- **Short exercise**: Extend the sports commentary below on the Morris Peterson lawsuit and the chair thrown at a fan, picking up after its final sentence.

** Start Extract **

This, I’m guessing, is going to cut into the amount of play that Morris Peterson gets. If NBA hoes do their homework… then MoPete can probably forget about the groupie love. Maybe it’d be considered cool to get genital herpes from Kevin Garnett or Dirk Nowitzki… but not from Morris Peterson. There’s no glory in that.

Miss Charlemagne, who probably isn’t getting a lot of action herself, wants $1.5 million, along with $2 grand a month for the rest of her life to pay for the herbal supplements that treats her condition. $1.5 mil is pretty steep for genital herpes. I dunno. For $1.5 mil, I’d consider letting Morris Peterson give me genital herpes.

And I think he should probably do some time. You can’t throw chairs into groups of people. There’s always some gray area in right and wrong, but chucking folding chairs into groups of people is pretty clearly on the bad side of the right/wrong continuum.

Are all baseball players pussies, or does it just seem that way? All the time, benches clear, and the tough guys run out of their dugouts looking mean, but no one ever throws a punch. The preferred method of revenge is to throw a ball at someone from 60 feet away. And now, to settle disputes with fans, we throw chairs at them. Perfect.

This guy’s a fan, he’s sitting next to the bullpen… he’s allowed to heckle. Buck Showalter is saying that he was saying some nasty things, but it doesn’t really matter… What justifies tossing a chair at him? Even if he was getting into some seriously vile stuff, it’s on the player to either sit there and take it, or get security to do something about it. If you’re going to be a professional athlete, this is something you’re going to have to deal with. Right or wrong, it’s going to be there. If a player can’t take it… maybe he should try another profession.

** End Extract **
** Start Material provided **

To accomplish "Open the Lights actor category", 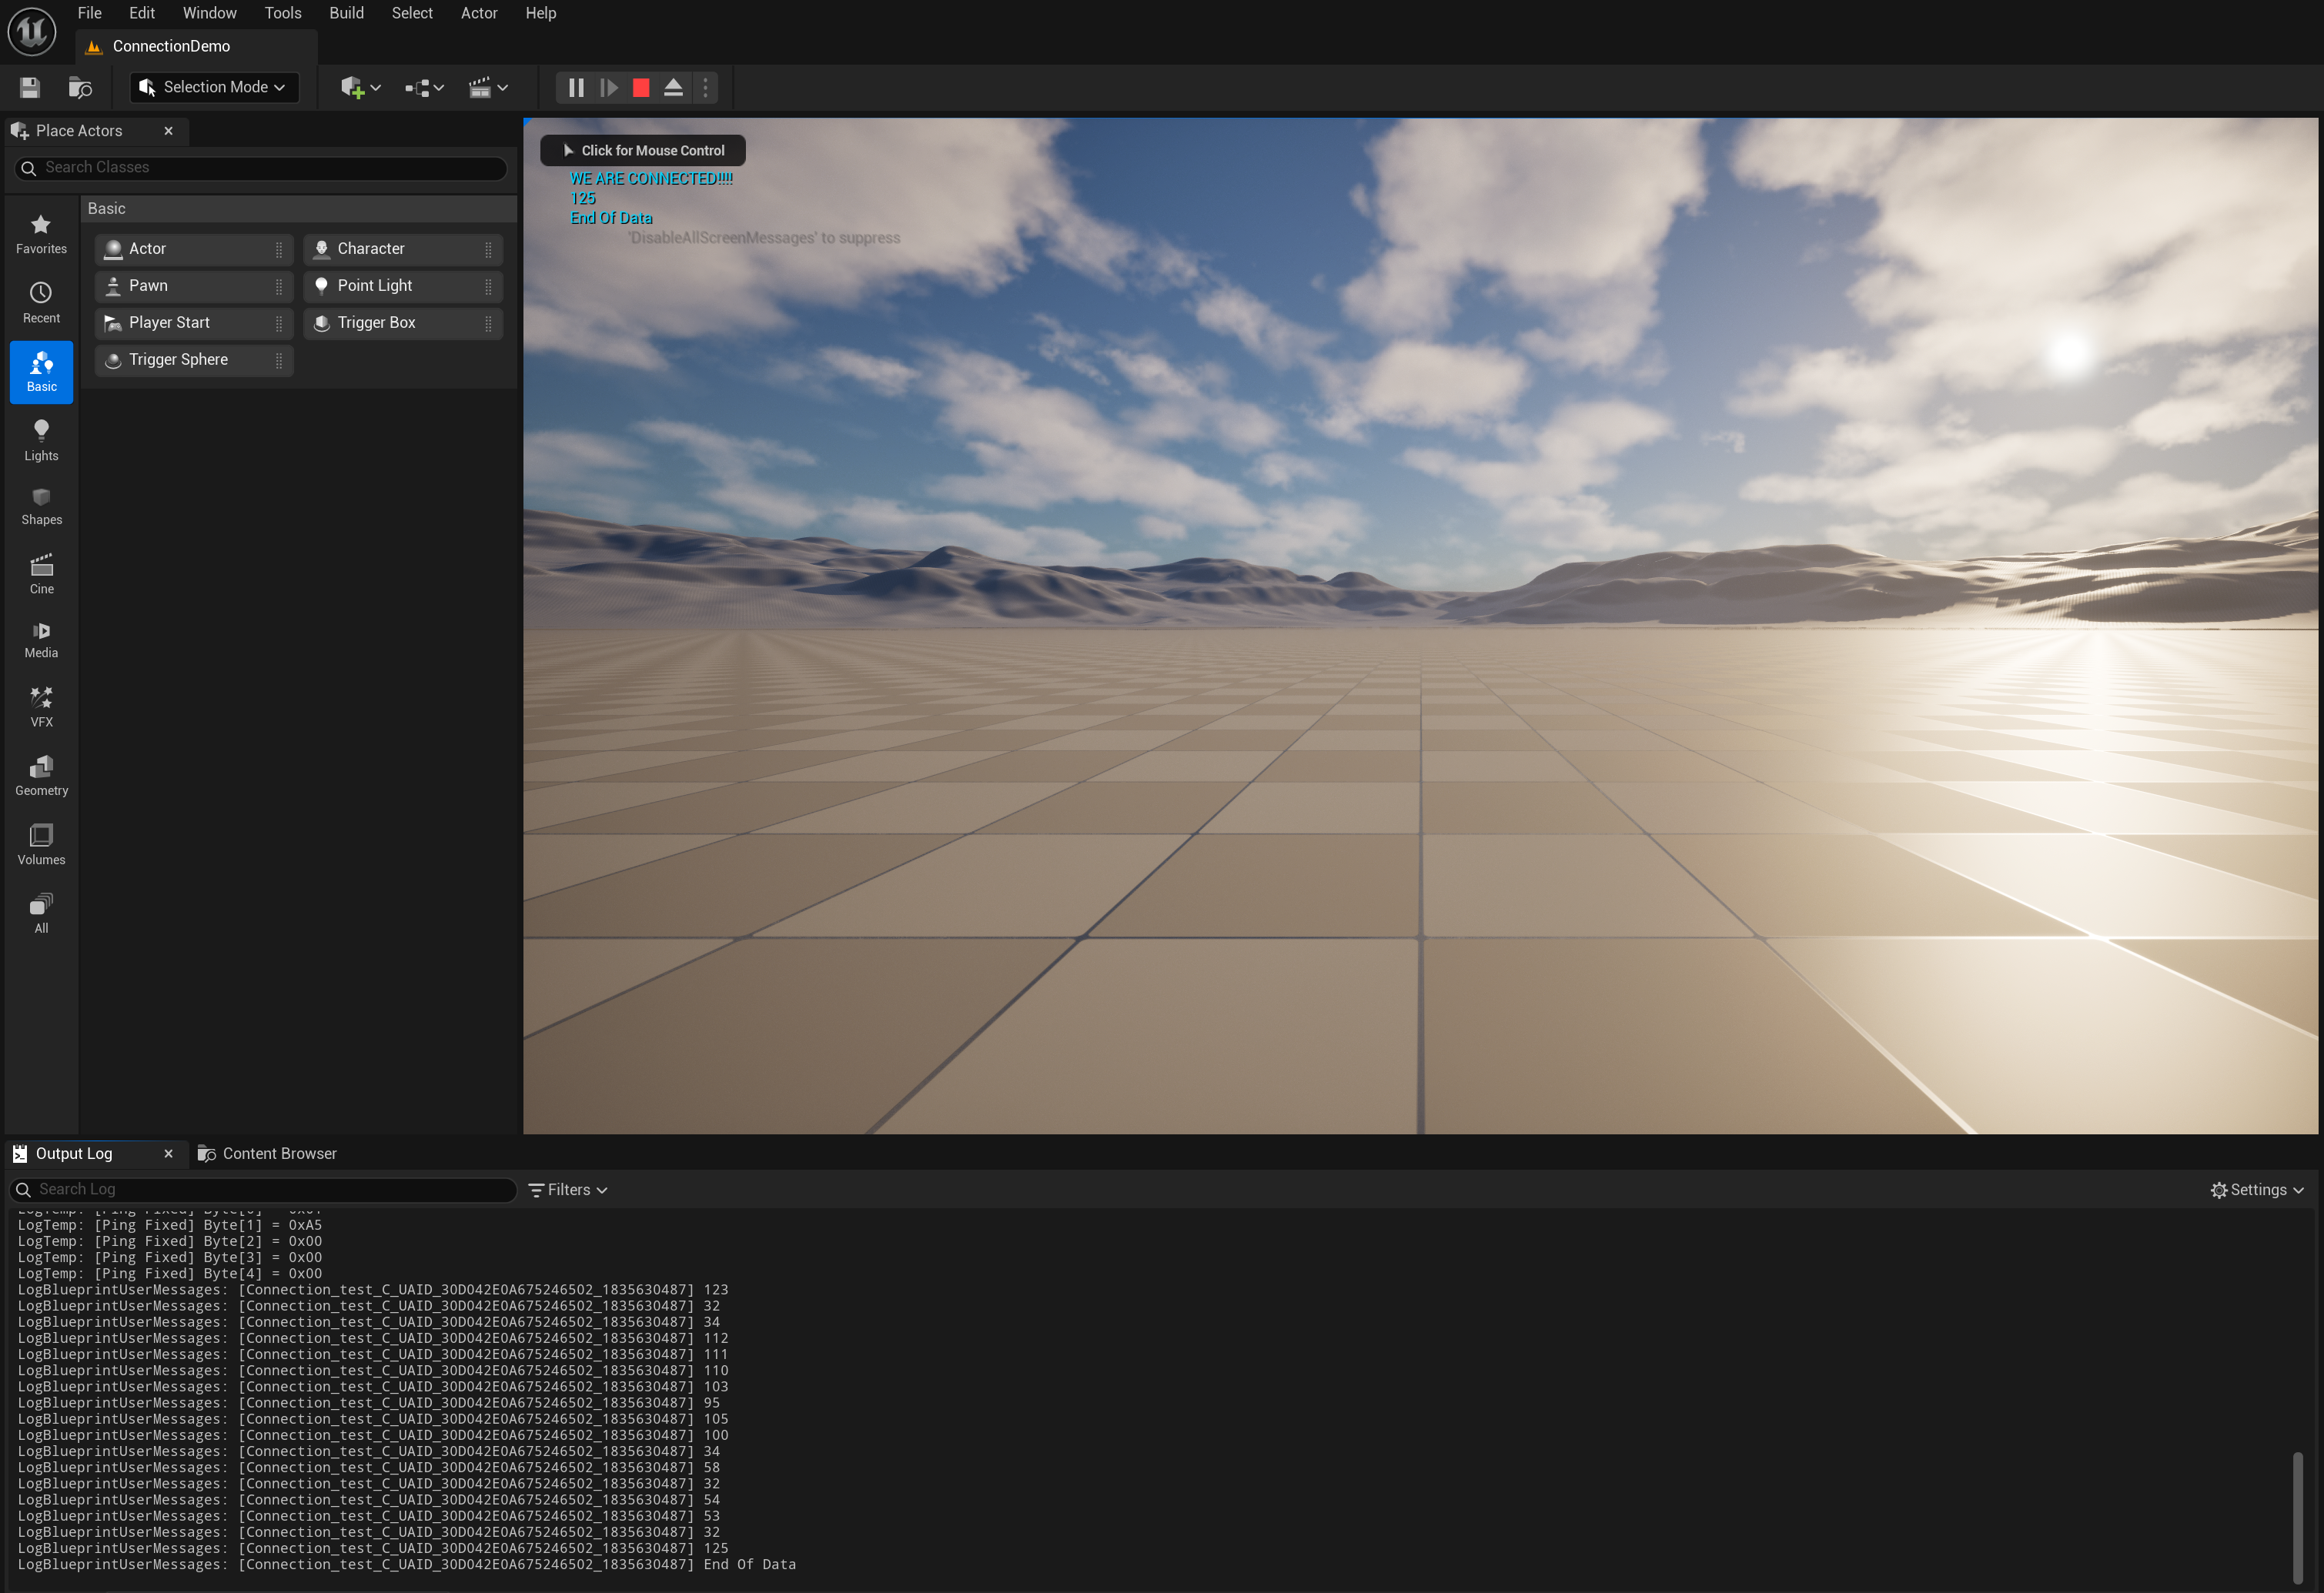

** End Material provided **

- **Result for this task**:
BYU’s football team not only got rolled at the hands of Stanford this weekend, but they couldn’t get out of town without a few polygamy jokes, too. That’s not good.

You’re beating a team 37-10, and you have to get the band to throw in some polygamy jokes, too? Come on. It’s one thing for fans to make fun of each other, it’s one thing for me to sit in the stands and ask the left tackle how many offensive linemen he’s married to. But visiting fans at least deserve to sit there and watch the game without having their religion ridiculed. Is that too much to ask? If you go to a road game, you’re going to take some abuse… that’s a given. But it shouldn’t come from an official school organization like the band. That’s classless. Stanford should be embarrassed.

And since when do band kids get to make fun of anyone? Did I miss the memo that said band kids were all the sudden cool? From now on, stick to your fight songs, watch Drumline every day in your spare time, and tell some more zany band camp stories… and leave the insults to the liquored-up fans.